### Text shown ###

# Voxtral-4B-TTS-2603 preset voice samples

**Generated:** 2026-04-15 (session 106)
**Source:** self-hosted Voxtral on Titan DGX Spark aarch64 via vllm-omni v0.18.0
**Test phrase:** "Hi Rajesh. I have been thinking about the way we talked yesterday. How are you feeling today?"

Same test phrase across all 20 preset voices so you can blind-compare timbre, cadence,
and emotional range. Listen to these vs the AI Studio demos at
`https://console.mistral.ai/build/audio/text-to-speech` to see if self-hosted quality
matches Mistral-hosted.

**Samantha clone is NOT possible** (Mistral withheld encoder weights). These 20 presets
are the only voices usable on self-hosted Voxtral.

## Files (alphabetical)

###

_Problem set_
**1.** Please say whether each statement agrees with the Voxtral voice samples page above, answering yes or no and quoting its deciding words: (a) all 20 preset voices speak the same test phrase; (b) a Samantha clone can be made on self-hosted Voxtral; (c) the samples were produced via vllm-omni v0.18.0.
**2.** From the Voxtral voice samples page above, return the passage between "# Voxtral-4B-TTS-2603 preset" and "on self-hosted Voxtral.", inclusive, copied word for word.

### Supplied information ###

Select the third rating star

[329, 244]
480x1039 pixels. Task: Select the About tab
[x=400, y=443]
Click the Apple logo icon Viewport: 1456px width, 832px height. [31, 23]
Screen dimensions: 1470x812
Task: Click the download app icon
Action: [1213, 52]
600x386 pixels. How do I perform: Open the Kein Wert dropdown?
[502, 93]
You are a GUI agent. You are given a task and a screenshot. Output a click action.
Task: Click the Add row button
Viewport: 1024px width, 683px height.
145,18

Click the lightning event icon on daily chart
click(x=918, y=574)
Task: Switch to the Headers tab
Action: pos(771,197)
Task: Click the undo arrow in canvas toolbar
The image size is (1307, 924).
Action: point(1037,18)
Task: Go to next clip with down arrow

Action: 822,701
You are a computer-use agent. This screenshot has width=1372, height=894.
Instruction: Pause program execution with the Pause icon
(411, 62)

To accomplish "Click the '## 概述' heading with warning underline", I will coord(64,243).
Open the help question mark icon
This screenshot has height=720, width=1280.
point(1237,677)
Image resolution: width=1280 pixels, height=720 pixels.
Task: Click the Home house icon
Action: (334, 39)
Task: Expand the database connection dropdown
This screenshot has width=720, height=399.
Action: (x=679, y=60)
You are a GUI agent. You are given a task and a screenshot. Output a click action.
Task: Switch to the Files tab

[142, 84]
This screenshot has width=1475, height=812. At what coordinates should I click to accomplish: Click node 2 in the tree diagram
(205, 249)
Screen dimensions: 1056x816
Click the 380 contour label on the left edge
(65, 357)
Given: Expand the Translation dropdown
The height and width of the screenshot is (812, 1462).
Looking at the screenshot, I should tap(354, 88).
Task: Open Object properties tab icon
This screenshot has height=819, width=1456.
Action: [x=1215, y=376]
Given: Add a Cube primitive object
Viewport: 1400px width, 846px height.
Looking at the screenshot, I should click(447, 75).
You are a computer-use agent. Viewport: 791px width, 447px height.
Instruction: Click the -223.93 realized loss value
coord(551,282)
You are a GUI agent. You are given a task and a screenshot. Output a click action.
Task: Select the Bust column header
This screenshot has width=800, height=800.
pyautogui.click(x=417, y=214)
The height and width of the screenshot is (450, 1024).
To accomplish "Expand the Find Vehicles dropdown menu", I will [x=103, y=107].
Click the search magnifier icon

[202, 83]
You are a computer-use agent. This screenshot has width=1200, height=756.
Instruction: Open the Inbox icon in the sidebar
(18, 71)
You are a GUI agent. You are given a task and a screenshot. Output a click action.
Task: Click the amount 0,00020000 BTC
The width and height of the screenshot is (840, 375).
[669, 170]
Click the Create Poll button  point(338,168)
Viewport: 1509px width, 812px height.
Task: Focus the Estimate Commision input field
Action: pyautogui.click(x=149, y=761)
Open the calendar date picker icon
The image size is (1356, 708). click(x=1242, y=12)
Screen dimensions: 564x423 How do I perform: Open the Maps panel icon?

###

_Completed exercise_
**1.**
(a) Yes: "Same test phrase across all 20 preset voices"
(b) No: "Samantha clone is NOT possible"
(c) Yes: "via vllm-omni v0.18.0"

**2.**
# Voxtral-4B-TTS-2603 preset voice samples

**Generated:** 2026-04-15 (session 106)
**Source:** self-hosted Voxtral on Titan DGX Spark aarch64 via vllm-omni v0.18.0
**Test phrase:** "Hi Rajesh. I have been thinking about the way we talked yesterday. How are you feeling today?"

Same test phrase across all 20 preset voices so you can blind-compare timbre, cadence,
and emotional range. Listen to these vs the AI Studio demos at
`https://console.mistral.ai/build/audio/text-to-speech` to see if self-hosted quality
matches Mistral-hosted.

**Samantha clone is NOT possible** (Mistral withheld encoder weights). These 20 presets
are the only voices usable on self-hosted Voxtral.